- Har Kareh Location within Iran
- Coordinates: 35°31′24″N 61°07′57″E﻿ / ﻿35.52333°N 61.13250°E
- Country: Iran
- Province: Razavi Khorasan
- County: Salehabad
- District: Jannatabad
- Rural District: Ostay

Population (2016)
- • Total: 86
- Time zone: UTC+3:30 (IRST)

= Har Kareh =

Village in Razavi Khorasan province, Iran

Har Kareh (هركاره) (Note: Also romanized as Har Kāreh; also known as Āḵāreh (اكاره) and Ar Kāreh) is a village in Ostay Rural District of Jannatabad District in Salehabad County, Razavi Khorasan province, Iran.

==Demographics==
===Population===
At the time of the 2006 National Census, the village's population was 122 in 29 households, when it was in Jannatabad Rural District of the former Salehabad District in Torbat-e Jam County.
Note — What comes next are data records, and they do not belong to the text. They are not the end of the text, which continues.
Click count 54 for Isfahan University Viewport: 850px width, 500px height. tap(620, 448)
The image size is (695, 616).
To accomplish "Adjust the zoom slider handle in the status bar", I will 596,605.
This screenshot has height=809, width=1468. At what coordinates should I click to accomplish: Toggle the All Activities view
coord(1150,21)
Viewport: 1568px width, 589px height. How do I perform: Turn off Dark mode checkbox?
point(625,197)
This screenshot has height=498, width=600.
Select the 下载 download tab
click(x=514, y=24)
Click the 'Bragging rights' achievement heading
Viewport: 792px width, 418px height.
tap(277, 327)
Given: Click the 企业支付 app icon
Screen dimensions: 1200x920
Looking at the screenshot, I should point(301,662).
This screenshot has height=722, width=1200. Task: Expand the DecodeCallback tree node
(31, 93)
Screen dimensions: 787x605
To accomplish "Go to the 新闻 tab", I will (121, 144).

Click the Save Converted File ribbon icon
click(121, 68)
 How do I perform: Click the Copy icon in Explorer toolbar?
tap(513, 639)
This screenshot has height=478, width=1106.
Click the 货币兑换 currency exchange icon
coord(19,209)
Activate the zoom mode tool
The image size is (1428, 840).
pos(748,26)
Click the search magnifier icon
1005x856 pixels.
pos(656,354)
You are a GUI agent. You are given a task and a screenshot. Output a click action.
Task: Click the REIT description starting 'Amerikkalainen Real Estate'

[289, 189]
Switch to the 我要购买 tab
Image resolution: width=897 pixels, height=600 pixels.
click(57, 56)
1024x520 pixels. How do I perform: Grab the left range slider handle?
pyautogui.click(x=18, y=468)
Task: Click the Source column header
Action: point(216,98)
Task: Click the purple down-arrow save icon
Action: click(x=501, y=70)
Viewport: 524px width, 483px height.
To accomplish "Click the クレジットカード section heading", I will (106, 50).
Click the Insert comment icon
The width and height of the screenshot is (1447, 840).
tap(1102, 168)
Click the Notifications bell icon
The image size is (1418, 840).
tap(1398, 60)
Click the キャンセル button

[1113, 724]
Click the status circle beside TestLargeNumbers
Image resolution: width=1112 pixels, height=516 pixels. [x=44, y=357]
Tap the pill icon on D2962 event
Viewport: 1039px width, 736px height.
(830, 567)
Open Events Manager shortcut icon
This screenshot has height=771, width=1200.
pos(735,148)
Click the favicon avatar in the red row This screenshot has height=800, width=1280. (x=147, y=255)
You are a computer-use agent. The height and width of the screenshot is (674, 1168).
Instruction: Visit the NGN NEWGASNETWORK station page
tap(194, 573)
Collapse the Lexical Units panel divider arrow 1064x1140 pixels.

The following census in 2011 counted 101 people in 25 households. The 2016 census measured the population of the village as 86 people in 23 households.

In 2018, the district was separated from the county in the establishment of Salehabad County. The rural district was transferred to the new Jannatabad District, and Har Kareh was transferred to Ostay Rural District created in the same district.